Monday, May 14, 2007

HTT, am I just grumpy?

Dear HTT,

Can you tell me if I have a valid complaint or if I'm just being grumpy and need to lighten up?

I have a certain circle of friends that, over the years, has grown quite large. There is a core group of us "regulars" and some others that might join us once in a blue moon. We get together about six times a year and have a great time. Since the people in this group are spread out all over the state, there are lots of logistics involved in planning our get-togethers and we do a lot of emailing to figure out when, where, whose bringing what, where do we meet, etc.

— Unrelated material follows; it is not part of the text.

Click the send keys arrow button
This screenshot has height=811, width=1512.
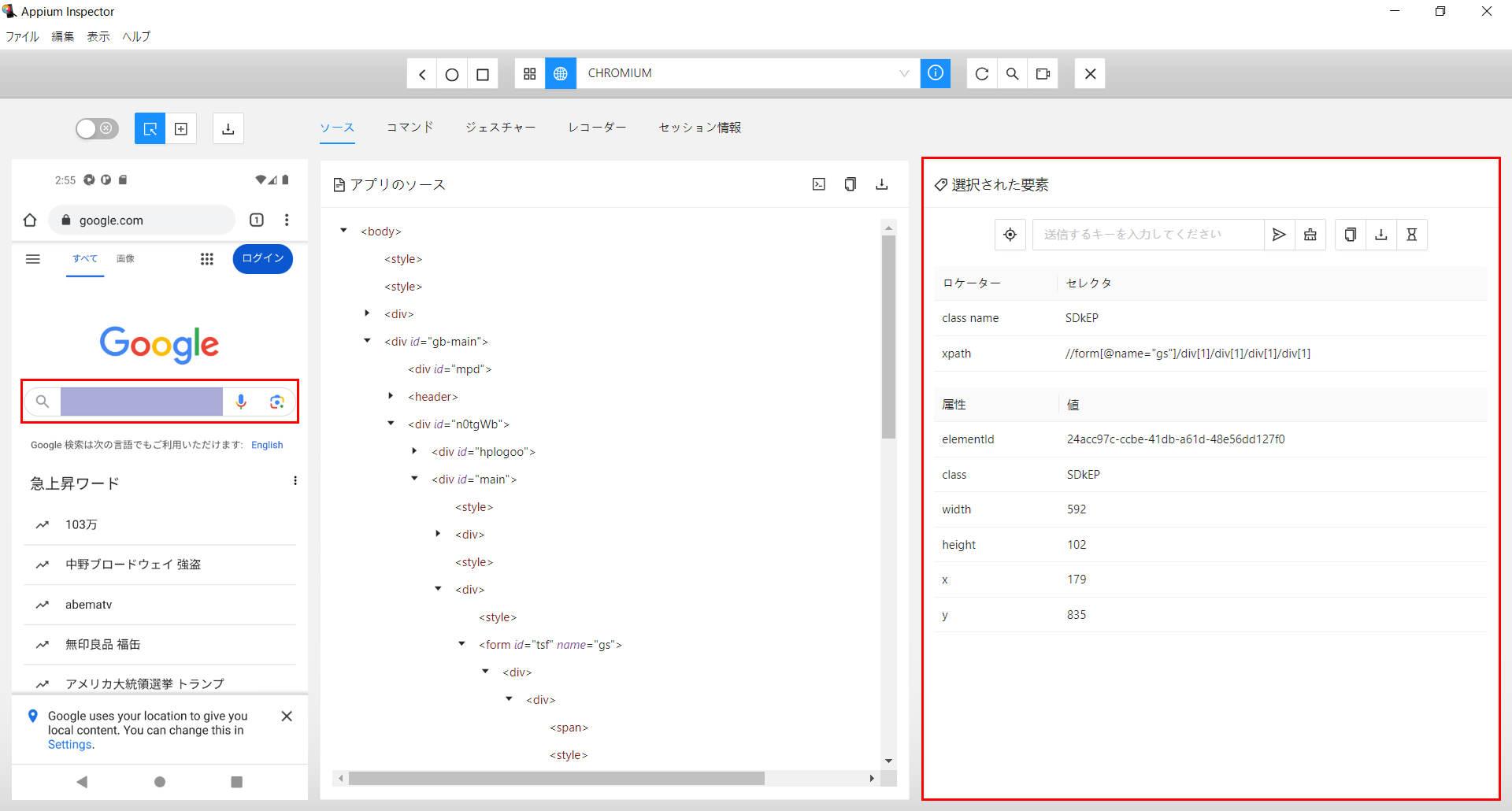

Recently, a guy in the group set up a listserv to facilitate the planning. It's set up so everyone gets all the emails. And therein lies the rub--we all get all the emails and there are gobs of it. Gobs. Beyond the actual planning of the event, there are side conversations, lots of teasing and joking, multiple responses to the teasing, harassment to those who can't make it ... and on and on. There are two or three people that are the main contributors to this and they enjoy the email banter. I can't stand it. The emails have become more of an event than the get-together and, for some reason, it really gets under my skin. I know it's easy to just press delete. But I don't want to see most of these emails at all. I just want to know where and when we're going and show up with whatever I need to bring.

So here's the thing--I never signed up for the listserv because I didn't want all the emails. My problem was solved. But yesterday I got added to the list by a friend who thought he was doing me a favor, like "You forgot to sign up so I did it for you." And immediately the flurry of emails filled my mailbox and I began to seethe. Should I reply to my friend that I deliberately didn't sign up and ask to be removed? Or just suck it up and press delete?

signed,
e-nnoyed


Dear e-nnoyed,

You might be grumpy, but not without cause!

Your friend breached email etiquette when he signed you up for the list without asking for your permission. I’m not saying it’s the most egregious cyber crime I’ve ever heard of, but you do have every right to be annoyed. Especially because you practiced restraint and good manners by staying out of the fray and off the list, rather than grousing to everyone about how many emails the listserv generates and how frequently people wander off topic.

Yes, if I were you, I’d ask to be removed. Sure, pressing the delete key doesn’t take that much energy, but sorting through tons of emails that you didn’t ask to receive will only irritate you more and more over time.

That being said, how will you learn about plans for the next get-together? Are group dynamics such that you’re expected to help arrange these activities, or are you under no pressure to participate in the planning? If you eventually feel the need to join the listserv in order to give your two cents about location and logistics, consider suggesting some sort of labels for email subject lines. Nothing too complicated, maybe just “Trip plans” and “Other.” At least that way, it’ll be easy to delete the casual banter and read only the emails that apply to main event.

(And besides, you want to save some on-line time to read HTT!)